PHUKET CAREERS: Happier in academia
PHUKET: Oraphan Leenithikul, lecturer in International Business at Prince of Songkla University, Phuket Campus, sits back, smiles and says she is happy at her work.
Friday 5 August 2011, 09:04AM
As Head of the International Business Department in the Faculty of International Studies, she says there is quite a bit of teaching to do but the work does not bring with it the pressures that her previous commercial marketing work demanded. So Ms Oraphan is glad that she took up this appointment some two years ago.
A former student of Satree Phuket High School, she went on to graduate with an English degree from Thammasart University before coming home to Phuket to work in marketing.
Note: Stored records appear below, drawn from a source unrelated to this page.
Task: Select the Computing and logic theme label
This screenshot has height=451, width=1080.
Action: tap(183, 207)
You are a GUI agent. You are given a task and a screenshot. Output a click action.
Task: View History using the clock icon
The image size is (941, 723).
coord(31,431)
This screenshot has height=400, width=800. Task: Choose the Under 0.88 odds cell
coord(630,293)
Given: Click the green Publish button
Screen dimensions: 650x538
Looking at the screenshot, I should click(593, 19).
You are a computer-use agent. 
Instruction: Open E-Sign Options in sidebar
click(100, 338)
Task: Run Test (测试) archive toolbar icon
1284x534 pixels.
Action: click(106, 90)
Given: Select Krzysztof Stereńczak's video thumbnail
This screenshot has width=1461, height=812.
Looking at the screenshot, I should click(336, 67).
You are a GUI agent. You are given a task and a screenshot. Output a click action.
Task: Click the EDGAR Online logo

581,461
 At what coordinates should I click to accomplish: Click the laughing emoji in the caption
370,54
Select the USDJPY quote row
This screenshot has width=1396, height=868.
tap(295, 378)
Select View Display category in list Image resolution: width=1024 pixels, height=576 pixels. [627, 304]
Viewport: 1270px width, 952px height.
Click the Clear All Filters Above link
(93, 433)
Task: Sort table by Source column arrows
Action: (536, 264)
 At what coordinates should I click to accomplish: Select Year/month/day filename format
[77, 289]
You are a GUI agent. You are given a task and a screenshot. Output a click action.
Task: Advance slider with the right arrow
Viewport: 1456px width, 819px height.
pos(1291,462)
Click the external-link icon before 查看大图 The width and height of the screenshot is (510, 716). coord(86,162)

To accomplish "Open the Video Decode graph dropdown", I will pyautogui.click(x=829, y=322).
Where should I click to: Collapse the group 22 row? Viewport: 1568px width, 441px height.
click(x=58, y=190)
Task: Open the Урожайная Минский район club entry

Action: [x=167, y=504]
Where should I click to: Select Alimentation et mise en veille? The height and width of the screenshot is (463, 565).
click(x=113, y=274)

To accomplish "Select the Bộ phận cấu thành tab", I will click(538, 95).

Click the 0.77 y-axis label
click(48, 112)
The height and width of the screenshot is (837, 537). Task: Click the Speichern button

To further her studies, Ms Orapan undertook a year-long masters degree in marketing at Aston University in Birmingham in the UK. She loved the cold weather there and found the challenge of coming to grips a different culture and way of life stimulating.
Ms Oraphan then went to Beijing for a year to learn Chinese, which comes in very handy now in her work, as the university has strong exchange links with many universities in China.
She found that it took some adjusting to the abrupt and efficient ways of the Chinese. But after that hurdle was crossed, she says, she enjoyed her stay.
She returned home again but this time she found the deadlines and the pressures to perform and achieve results wearing. It also became boring.
Now she teaches, at a much gentler pace, some of the 400 students who are learning international studies, which are taught in English. The classes are small enough that she can form close relationships with her students.
The course lasts three and a half years and students have a chance every summer to go to spend some study time at universities in China. In the final degree year, the stay as long as six months.
There is an active Chinese Studies faculty and Chinese is taught at Prince of Songkhla by visiting Chinese teachers.
“One’s working life is freer as a lecturer. There are syllabus guidelines to follow but within those bounds, lecturers are free to work in their own way,” she explains.